– ¡Luis, no te compliques la vida! -Luis debe tener apenas diez años y ya recibe esa dolorosa lección del mundo adulto, para luego escuchar:- ¡Manda el balón a tomar por el culo!
Y el balón, saltándose la ley de la gravedad, se va a tomar por culo.
Desde mi perspectiva, en la ventana, viendo el partido en pijama, el balón asciende primero sobre el pelo revuelto del delantero rival, llega luego a la altura de mi café, sigue subiendo por la mañana del sábado, el sol en Madrid, el balón un meteorito que dibuja una diadema entre las Torres Kio, que golpea invisible el perfil de otro rascacielos y que, agotado del viaje, comienza un descenso en vertical.
Los espectadores, apoyados sobre una barandilla, han seguido también el movimiento al unísono, como en un partido de tenis. El balón cae finalmente a plomo en una zona fronteriza entre el portero y el delantero, un Sarajevo que desencadenará la tragedia: el portero hace visera con la mano, duda un instante si correr a por la pelota o esperar. Cuando decide que el balón está a su alcance es tarde: el delantero ya corre con su vida, alcanza el balón y le regatea con el giro leve de una bailarina, y con la portería un horizonte abierto se regodea en una carrera lenta hasta gritar gol.
Otra persona grita, pero de rabia. Un hombre pequeño vocifera y va bordeando la cal, avanzando hacia el portero, que es también avanzar hacia mí, y pese a que se acerca nunca acaba de crecer, es siempre idénticamente pequeño, una menudez progresiva o regresiva, ajustada a las distancias.

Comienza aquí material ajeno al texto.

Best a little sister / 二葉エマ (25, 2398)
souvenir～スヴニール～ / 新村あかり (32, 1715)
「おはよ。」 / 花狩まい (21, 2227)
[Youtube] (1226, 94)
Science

– ¡Pero qué cojones haces! ¿Se puede saber qué cojones haces?
Enaltecido por sus propias palabras invade el campo y se dirige como una tijera hacia el portero. El arbitro, que apunta algo en su cuadernito, sale disparado a detener al energúmeno, y éste a empellones se marcha hacia el banderín de córner y sigue insultando al portero, un chico pelirrojo, con unos pantalones de luto que le quedan enormes y que mira hacia el centro del campo, sin ni siquiera girarse o responder a aquel que le insulta y que ahora le dice:
– Imbécil, imbécil, que eres un imbécil,
lo último que escucho antes de cerrar la ventana, limpiar la taza de café, y mientras me preparo para salir a correr me entristece pensar en esas palabras contra la infancia, palabras que me traen ecos tardíos, un viento lejano que sin embargo nunca acabó, y me pregunto por qué ningún adulto ha defendido al chico que apenas ha medido mal una distancia, un error o tal vez un miedo, y en un instante el gol y el insulto.
Al rato termina el partido y en la acera, a la salida del campo de fútbol, me cruzo con el chico. Lleva una mochila colgada del brazo y en su cara parece que va al exilio.
Me quito los cascos y le digo:
– No deberías dejar que te traten así. Tienes que defenderte, o decírselo a alguien.
– ¿A quién? -me responden unos dientes con aparato dental-. ¿Y para qué?
No sé qué decirle, y le pregunto:
– ¿Cómo te llamas?
– Tito.
Suena un claxon.
– Tengo que irme -me dice y me da la espalda, y su espalda me confirma la verdad de su nombre: Tito.
A unos metros hay un coche esperándole, una puerta, una madre que se baja, que le da un beso y le revuelve el pelo. Observo al conductor, un hombre que retuerce el volante y que ahora, callado, sigue siendo igual de diminuto.